Records from a data collection:
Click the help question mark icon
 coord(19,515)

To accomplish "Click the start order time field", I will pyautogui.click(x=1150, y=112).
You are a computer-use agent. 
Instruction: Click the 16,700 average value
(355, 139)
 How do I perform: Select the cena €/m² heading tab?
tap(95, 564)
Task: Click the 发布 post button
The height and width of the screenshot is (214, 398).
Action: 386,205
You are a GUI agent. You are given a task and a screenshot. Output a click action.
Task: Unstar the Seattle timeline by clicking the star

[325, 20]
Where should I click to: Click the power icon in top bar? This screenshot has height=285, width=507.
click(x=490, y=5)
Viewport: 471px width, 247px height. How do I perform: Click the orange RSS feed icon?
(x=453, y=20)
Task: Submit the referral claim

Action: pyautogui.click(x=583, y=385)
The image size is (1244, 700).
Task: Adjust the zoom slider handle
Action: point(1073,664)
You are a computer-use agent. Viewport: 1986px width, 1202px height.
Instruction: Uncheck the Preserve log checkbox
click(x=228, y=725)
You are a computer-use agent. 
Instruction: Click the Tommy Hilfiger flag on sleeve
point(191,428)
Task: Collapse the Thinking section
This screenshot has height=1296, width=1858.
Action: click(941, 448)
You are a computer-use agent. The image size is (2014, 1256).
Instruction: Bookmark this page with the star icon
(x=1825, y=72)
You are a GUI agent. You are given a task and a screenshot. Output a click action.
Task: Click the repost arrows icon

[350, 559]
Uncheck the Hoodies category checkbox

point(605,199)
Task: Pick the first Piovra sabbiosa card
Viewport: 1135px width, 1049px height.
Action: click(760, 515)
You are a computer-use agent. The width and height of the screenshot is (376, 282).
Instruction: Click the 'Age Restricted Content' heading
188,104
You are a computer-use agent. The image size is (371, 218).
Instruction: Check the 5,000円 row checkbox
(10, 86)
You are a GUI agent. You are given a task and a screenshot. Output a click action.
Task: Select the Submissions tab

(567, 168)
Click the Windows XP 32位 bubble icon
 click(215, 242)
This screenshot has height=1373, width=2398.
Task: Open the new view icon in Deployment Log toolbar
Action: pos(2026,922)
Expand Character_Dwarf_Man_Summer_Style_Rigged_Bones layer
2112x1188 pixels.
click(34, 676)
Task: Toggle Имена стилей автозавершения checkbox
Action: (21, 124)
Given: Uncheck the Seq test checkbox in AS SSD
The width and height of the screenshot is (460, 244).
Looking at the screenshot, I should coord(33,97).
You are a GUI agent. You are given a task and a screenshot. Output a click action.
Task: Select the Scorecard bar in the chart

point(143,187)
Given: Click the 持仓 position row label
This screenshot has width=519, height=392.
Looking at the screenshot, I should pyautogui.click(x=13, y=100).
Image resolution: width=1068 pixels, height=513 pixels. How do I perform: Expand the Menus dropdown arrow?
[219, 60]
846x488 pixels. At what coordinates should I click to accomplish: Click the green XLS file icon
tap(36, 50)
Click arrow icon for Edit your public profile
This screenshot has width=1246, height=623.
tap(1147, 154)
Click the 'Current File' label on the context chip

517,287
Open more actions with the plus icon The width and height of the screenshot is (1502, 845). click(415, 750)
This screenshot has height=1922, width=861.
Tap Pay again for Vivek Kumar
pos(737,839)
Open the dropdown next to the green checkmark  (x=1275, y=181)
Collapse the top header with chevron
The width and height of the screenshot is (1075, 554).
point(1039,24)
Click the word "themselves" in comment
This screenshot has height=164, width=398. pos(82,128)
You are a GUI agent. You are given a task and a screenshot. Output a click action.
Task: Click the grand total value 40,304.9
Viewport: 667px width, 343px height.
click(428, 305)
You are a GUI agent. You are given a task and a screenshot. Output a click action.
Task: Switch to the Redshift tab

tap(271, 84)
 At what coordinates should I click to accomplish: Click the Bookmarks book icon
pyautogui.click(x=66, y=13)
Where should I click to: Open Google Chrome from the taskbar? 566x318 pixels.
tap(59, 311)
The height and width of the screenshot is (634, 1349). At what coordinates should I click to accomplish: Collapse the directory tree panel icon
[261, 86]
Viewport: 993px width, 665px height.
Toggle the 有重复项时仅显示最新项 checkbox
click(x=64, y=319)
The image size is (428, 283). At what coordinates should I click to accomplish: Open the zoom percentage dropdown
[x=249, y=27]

> Aim of the task: Reproduce the records above verbatim, from the line with "Given: Uncheck the" to the line with "tap(271, 84)", including both of those lines.

> Final result:
Given: Uncheck the Seq test checkbox in AS SSD
The width and height of the screenshot is (460, 244).
Looking at the screenshot, I should coord(33,97).
You are a GUI agent. You are given a task and a screenshot. Output a click action.
Task: Select the Scorecard bar in the chart

point(143,187)
Given: Click the 持仓 position row label
This screenshot has width=519, height=392.
Looking at the screenshot, I should pyautogui.click(x=13, y=100).
Image resolution: width=1068 pixels, height=513 pixels. How do I perform: Expand the Menus dropdown arrow?
[219, 60]
846x488 pixels. At what coordinates should I click to accomplish: Click the green XLS file icon
tap(36, 50)
Click arrow icon for Edit your public profile
This screenshot has width=1246, height=623.
tap(1147, 154)
Click the 'Current File' label on the context chip

517,287
Open more actions with the plus icon The width and height of the screenshot is (1502, 845). click(415, 750)
This screenshot has height=1922, width=861.
Tap Pay again for Vivek Kumar
pos(737,839)
Open the dropdown next to the green checkmark  (x=1275, y=181)
Collapse the top header with chevron
The width and height of the screenshot is (1075, 554).
point(1039,24)
Click the word "themselves" in comment
This screenshot has height=164, width=398. pos(82,128)
You are a GUI agent. You are given a task and a screenshot. Output a click action.
Task: Click the grand total value 40,304.9
Viewport: 667px width, 343px height.
click(428, 305)
You are a GUI agent. You are given a task and a screenshot. Output a click action.
Task: Switch to the Redshift tab

tap(271, 84)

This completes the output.